The president of the British Computer Society (BCS), Professor Nigel Shadbolt, has called on the UK to join the growing debate surrounding net (Internet) neutrality.
To date most have considered net neutrality to be a U.S. problem, which the BCS believes to be a serious mistake:
The term "Net neutrality" refers, in its most extreme sense, to the idea that all bits are created equal and that Internet traffic should under no circumstances be tiered in any way. Opponents of Net neutrality argue that certain types of traffic are already necessarily prioritized over other types--voice over Internet Protocol, or voIP, is a frequently used example--and that to mandate Net neutrality would limit both that functionality and the ability of Internet service providers to charge different rates for different connection speeds.

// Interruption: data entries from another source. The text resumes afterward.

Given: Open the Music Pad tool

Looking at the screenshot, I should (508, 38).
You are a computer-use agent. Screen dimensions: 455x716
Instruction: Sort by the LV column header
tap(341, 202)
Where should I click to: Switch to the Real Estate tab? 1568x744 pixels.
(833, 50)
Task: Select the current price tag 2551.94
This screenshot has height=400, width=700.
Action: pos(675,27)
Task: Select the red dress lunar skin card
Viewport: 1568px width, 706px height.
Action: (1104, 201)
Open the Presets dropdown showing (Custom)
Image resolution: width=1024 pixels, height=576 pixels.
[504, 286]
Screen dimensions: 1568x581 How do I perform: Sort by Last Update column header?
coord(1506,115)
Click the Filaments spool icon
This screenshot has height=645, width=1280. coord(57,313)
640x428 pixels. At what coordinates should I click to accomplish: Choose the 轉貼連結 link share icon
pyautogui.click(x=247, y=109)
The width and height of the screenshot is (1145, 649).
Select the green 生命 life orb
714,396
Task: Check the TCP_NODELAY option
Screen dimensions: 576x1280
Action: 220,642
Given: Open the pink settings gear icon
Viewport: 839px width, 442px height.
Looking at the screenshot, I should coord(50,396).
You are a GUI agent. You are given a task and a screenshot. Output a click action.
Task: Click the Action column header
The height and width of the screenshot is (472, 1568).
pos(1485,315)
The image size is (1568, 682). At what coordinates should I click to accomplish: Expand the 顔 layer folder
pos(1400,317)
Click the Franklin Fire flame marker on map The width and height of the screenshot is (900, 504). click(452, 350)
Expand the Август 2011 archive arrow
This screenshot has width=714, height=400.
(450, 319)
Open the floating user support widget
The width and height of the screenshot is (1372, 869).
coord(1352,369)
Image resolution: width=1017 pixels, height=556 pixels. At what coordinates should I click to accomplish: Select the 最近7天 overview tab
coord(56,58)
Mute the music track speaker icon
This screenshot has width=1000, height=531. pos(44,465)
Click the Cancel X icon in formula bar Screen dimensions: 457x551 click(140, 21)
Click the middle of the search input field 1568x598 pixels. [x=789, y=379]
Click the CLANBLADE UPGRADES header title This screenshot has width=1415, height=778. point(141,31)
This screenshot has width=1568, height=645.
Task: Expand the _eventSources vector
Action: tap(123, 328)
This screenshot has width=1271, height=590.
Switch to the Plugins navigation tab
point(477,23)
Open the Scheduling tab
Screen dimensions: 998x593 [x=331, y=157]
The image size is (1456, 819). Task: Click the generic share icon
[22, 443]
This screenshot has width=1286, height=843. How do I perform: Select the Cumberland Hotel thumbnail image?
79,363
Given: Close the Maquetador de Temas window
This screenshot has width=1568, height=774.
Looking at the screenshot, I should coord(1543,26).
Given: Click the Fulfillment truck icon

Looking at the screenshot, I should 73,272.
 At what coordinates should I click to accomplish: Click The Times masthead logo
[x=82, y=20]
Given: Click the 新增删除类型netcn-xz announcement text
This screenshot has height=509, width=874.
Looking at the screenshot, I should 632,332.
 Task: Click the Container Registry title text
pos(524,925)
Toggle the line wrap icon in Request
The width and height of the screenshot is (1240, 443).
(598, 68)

Because Internet users in the U.S. tend to have a smaller range of ISPs to choose from than do users in the U.K., the consensus in the U.K. has been that Net neutrality is a U.S.-centric debate.
"We might feel that we're happy with the degree of market force and flexibility in the U.K., but...what is clear is that some of the major content providers originate out of the U.S., and if things actually became tiered in any sense we would feel the impact in the U.K. and the EU," said Shadbolt. "When there are proposals floating around before Congress or whatever, whatever your view, it is required to examine the issues. It is a complex field."
ZDNet's summary offers some interesting insight into an often ignored debate over this side of the pond. Many UK ISP's restrict traffic to specific services as a way of limiting congestion and maintaining performance.